The scores of sixth and seventh graders on a test about polygons and their characteristics are summarized in the box plots below.

a. In which grade did the students do the best? Explain how you can tell.

Answer:

Three-fourths of the seventh-grade students did better than half of the sixth graders. You can tell by comparing Q1 for Grade 7 to the median for Grade 6. Therefore, the seventh-grade students performed the best.

b. Why do you think two of the data values in Grade 7 are not part of the line segments?

Answer:

The highest and lowest scores were pretty far away from the other scores, so they were marked separately.

c. How do the median scores for the two grades compare? Is this surprising? Why or why not?

Answer:

The median score in Grade 7 was higher than the median in Grade 6. This makes sense because the seventh graders should know more than the sixth graders.

d. How do the lQRs compare for the two grades?

Answer:

The middle half of the Grade 7 scores were close together in a span of about 11 with the median around 66.

The middle half of the Grade 6 scores were spread over a larger span, about 17 points from about 50 to 67.

Question 3.

A formula for the IQR could be written as Q3 – Q1 = IQR. Suppose you knew the IQR and the Q1. How could you find the Q3?

Answer:

Q3 = IQR + Q1. Add the lower quartile to the IQR.

Question 4.

Consider the statement, “Historically, the average length of service as chief justice on the Supreme Court has been less than 15 years; however, since 1969 the average length of service has increased.” Use the data given in Exercise 1 to answer the following questions.

a. Do you agree or disagree with the statement? Explain your thinking.

Answer:

The mean number of years as chief justice overall is about 13. The mean number of years since 1969 is about 14.7. Even though the mean has increased, it does not seem like a big difference because there have only been three justices since then to cover o span of 44 years (and three times 13 is 39, so not enough to really show an increasing trend).

b. Would your answer change if you used the median number of years rather than the mean?

Answer:

The median overall was 11 years; the median since 1969 was 17 years, which is considerably larger.
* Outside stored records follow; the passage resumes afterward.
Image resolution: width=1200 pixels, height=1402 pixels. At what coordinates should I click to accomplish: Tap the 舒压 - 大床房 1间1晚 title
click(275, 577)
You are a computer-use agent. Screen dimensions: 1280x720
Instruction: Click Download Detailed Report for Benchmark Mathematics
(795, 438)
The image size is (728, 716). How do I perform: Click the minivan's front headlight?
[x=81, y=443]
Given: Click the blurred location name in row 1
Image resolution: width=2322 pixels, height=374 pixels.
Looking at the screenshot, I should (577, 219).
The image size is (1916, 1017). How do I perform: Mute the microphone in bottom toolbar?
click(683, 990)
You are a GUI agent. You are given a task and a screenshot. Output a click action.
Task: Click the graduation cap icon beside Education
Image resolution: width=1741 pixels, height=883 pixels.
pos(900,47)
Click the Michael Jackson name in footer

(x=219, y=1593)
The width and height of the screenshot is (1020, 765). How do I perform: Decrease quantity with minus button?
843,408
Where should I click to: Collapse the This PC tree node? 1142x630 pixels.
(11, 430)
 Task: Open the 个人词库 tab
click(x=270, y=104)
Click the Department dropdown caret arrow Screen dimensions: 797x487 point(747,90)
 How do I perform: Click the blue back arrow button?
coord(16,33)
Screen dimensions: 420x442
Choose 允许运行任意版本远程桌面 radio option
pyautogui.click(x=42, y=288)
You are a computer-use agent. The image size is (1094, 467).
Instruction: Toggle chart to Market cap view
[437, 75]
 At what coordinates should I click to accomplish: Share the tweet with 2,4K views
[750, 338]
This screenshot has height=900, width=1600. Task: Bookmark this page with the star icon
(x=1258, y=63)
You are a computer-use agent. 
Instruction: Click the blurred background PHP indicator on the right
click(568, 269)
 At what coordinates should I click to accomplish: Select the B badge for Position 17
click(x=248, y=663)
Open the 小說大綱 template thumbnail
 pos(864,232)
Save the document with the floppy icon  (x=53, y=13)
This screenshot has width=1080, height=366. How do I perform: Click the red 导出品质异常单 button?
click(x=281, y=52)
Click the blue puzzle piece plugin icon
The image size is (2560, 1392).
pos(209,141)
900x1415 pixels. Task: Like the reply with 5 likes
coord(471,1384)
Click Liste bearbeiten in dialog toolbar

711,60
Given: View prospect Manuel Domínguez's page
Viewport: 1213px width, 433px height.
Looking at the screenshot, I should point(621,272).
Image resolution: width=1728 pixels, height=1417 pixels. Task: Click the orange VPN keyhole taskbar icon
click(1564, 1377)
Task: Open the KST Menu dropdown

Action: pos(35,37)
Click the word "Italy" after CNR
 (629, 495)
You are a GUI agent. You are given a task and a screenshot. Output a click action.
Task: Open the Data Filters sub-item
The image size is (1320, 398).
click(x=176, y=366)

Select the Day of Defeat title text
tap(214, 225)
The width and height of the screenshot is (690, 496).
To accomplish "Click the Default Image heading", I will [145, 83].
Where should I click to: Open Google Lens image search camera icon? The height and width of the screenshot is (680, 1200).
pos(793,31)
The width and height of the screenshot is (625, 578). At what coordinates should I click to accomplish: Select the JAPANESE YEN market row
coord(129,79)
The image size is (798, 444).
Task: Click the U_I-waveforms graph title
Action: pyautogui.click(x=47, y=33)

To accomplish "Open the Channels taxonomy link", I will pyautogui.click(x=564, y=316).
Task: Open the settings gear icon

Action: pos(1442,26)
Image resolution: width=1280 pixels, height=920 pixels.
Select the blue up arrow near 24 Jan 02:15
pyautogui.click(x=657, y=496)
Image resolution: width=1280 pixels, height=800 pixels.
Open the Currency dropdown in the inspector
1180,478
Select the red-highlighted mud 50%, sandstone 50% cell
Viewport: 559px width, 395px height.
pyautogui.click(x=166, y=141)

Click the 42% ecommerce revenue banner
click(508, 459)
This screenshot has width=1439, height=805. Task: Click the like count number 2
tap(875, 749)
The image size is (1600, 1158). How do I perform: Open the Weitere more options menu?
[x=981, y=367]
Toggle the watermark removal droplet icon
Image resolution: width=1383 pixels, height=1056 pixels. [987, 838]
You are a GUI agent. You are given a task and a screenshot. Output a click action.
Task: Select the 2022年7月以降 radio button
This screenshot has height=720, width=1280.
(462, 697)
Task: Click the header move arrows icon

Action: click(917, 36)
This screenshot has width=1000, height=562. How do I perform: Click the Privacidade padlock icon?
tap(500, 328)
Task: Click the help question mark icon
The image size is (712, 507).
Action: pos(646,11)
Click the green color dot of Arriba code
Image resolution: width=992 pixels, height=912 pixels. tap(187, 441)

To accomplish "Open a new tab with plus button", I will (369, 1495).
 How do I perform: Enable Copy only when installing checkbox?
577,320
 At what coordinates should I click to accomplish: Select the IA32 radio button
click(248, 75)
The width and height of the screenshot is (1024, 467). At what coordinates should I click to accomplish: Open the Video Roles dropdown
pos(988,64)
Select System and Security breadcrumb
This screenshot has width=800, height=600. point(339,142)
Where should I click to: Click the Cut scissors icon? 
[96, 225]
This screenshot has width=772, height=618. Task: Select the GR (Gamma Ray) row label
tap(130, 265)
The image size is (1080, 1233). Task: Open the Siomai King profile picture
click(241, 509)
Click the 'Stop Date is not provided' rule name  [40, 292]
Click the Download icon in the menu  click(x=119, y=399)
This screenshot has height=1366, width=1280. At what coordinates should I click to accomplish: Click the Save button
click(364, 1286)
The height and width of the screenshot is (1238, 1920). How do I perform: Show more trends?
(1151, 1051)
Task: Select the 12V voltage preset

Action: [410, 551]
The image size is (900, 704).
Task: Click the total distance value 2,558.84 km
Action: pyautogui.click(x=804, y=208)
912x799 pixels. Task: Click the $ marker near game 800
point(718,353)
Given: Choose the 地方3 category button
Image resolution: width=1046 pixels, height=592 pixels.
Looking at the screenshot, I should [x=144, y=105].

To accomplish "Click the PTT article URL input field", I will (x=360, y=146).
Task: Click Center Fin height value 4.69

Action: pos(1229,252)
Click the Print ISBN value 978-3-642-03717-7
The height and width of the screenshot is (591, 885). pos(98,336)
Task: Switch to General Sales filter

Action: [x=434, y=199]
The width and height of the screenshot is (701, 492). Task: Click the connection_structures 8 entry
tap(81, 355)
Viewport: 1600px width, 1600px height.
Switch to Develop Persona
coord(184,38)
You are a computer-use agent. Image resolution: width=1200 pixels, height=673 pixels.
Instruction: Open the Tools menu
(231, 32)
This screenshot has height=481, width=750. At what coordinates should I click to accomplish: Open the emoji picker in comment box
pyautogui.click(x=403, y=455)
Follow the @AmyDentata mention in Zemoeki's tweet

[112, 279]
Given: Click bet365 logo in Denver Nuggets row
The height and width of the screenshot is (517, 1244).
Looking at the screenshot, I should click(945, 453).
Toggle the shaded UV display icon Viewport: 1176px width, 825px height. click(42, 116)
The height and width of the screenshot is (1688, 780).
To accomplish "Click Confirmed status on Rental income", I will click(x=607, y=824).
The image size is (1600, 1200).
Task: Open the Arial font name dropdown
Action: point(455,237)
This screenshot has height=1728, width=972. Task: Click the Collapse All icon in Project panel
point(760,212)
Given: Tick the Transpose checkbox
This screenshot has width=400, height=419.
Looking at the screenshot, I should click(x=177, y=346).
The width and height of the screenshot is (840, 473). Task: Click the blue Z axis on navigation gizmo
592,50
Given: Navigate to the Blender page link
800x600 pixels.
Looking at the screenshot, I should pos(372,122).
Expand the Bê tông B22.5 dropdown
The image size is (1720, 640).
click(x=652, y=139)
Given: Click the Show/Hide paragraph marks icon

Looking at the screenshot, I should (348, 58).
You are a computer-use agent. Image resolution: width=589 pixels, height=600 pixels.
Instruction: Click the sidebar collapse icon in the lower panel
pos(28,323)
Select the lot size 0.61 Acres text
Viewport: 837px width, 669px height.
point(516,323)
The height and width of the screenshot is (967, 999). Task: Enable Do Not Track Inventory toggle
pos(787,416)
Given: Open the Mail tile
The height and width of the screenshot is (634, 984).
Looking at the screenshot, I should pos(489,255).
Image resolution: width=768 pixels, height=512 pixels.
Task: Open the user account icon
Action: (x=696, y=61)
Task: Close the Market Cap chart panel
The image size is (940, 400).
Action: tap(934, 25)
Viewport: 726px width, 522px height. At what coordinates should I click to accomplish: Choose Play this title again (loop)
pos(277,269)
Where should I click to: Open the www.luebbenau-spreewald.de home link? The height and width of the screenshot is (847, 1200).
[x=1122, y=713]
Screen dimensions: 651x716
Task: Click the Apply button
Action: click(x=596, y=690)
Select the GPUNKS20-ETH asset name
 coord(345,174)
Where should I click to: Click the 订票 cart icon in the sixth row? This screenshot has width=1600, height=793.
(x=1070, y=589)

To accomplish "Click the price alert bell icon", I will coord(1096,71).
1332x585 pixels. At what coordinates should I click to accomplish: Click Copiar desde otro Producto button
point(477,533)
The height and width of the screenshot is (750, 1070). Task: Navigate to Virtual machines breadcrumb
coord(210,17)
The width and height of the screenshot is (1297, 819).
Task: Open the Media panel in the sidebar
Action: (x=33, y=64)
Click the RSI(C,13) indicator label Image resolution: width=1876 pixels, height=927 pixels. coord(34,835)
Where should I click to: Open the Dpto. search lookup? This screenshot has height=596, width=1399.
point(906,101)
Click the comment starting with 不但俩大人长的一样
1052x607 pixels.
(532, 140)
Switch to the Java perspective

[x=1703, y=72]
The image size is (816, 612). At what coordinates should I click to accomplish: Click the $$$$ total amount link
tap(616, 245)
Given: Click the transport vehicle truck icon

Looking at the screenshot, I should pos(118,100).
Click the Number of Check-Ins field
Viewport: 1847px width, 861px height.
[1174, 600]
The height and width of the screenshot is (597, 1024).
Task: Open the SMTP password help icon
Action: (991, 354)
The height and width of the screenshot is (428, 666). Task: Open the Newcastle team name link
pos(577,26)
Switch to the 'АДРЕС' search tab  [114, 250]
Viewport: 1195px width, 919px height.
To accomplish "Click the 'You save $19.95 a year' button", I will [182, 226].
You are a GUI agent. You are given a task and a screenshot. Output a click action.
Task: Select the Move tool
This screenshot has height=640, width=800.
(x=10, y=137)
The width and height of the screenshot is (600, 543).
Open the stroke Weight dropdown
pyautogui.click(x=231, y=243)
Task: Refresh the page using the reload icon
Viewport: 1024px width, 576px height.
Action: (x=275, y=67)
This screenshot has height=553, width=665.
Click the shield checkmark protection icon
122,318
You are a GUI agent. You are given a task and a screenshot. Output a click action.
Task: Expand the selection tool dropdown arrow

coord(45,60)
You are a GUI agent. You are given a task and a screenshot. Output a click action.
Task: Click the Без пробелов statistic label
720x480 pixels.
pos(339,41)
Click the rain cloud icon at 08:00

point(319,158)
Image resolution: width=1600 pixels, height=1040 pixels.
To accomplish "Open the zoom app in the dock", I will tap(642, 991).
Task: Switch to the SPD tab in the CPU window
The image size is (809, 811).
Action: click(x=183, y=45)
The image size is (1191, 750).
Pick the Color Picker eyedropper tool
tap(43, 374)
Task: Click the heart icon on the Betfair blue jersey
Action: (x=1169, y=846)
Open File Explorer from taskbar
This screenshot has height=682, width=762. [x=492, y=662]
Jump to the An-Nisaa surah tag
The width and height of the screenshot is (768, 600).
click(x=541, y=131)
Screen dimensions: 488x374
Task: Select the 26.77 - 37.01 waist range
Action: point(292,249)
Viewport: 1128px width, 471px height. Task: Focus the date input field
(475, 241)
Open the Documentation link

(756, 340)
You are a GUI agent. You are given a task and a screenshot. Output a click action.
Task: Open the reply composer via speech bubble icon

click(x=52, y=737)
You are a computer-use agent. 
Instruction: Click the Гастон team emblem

This seems to justify the statement.

### Eureka Math Grade 6 Module 6 Lesson 16 Exit Ticket Answer Key

Data on the number of pets per family for students in a sixth-grade class are summarized in the box plot below:

Question 1.

Can you tell how many families have two pets? Explain why or why not.

Answer:

You cannot tell from the box plot. You only know that the lower quartile (Q]) is 2 pets. You do not know how many families are included in the data set.

Question 2.

Given the box plot above, which of the following statements are true? If the statement is false, modify it to make the statement true.

a. Every family has at least one pet.

Answer:

True

b. About one-fourth of the families have six or more pets.

Answer:

True

c. Most of the families have three pets.

Answer:

False, because you cannot determine the number of any specific data value. Revise to “You cannot determine the number of pets most families have.”

d. About half of the families have two or fewer pets.

Answer:

False. Revise to “About half of the families have three or fewer pets.”

e. About three-fourths of the families have two or more pets.